I was a "lifestyler" and I've been involved as a "secondary" with a married couple whom I would also classify as "lifestyler"s.
Long story short: my spouse and I are getting divorced but remaining friends. My spouse's "secondary" is now his "primary" and they remain open. I am no longer anyone's "secondary" and I have no idea the state of the couple I dated. I saw red flags and cut loose. I'm learning how to be on my own now, something I have never done, and plan to continue developing the ideal of openness in my relationships.
Life is messy. Love is a risk, no matter how you practice it. I think you do your best to minimize collateral damage by being as honest with yourself and others as possible; by going slow; and by not getting your heart set on any single outcome.
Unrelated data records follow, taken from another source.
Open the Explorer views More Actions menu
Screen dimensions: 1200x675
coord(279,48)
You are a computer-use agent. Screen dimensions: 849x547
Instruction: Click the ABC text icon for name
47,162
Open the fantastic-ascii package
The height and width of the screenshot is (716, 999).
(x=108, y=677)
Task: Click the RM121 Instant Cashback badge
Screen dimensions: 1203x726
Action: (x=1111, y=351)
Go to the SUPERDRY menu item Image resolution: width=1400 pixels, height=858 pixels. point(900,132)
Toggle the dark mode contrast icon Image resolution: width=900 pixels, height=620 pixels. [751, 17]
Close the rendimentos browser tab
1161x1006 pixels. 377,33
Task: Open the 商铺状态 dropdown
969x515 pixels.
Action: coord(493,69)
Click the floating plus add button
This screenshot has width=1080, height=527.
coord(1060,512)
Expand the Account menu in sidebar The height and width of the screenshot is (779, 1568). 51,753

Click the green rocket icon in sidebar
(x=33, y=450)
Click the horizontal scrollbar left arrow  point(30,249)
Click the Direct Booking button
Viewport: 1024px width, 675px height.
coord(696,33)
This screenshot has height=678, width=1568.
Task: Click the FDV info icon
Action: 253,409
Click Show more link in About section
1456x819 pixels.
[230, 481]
But mostly, by being secure in yourself. Is any of this insight specific to poly, definitely not. It's really just about trying to be the best human being you can be.
I am thankful that poly was there to help me navigate my way out of one way of living and into another. I knew we weren't a perfect couple when we started down this road but in hindsight, I don't think we treated our "secondaries" unfairly. My husband's girlfriend and I got along well from the beginning and never had trouble communicating. My other former metamour and I, well that is another story, but I think we all went into it knowing it was a risk. We went slow. We tried to communicate a lot. We thought we knew what we were doing but some things just can't be planned for. It was a calculated risk. It's definitely possible we got lucky and things could have gone a lot worse. But poly allowed us to renegotiate our relationship in a way that I hadn't known was possible.
"It is no measure of health to be well adjusted to a profoundly sick society."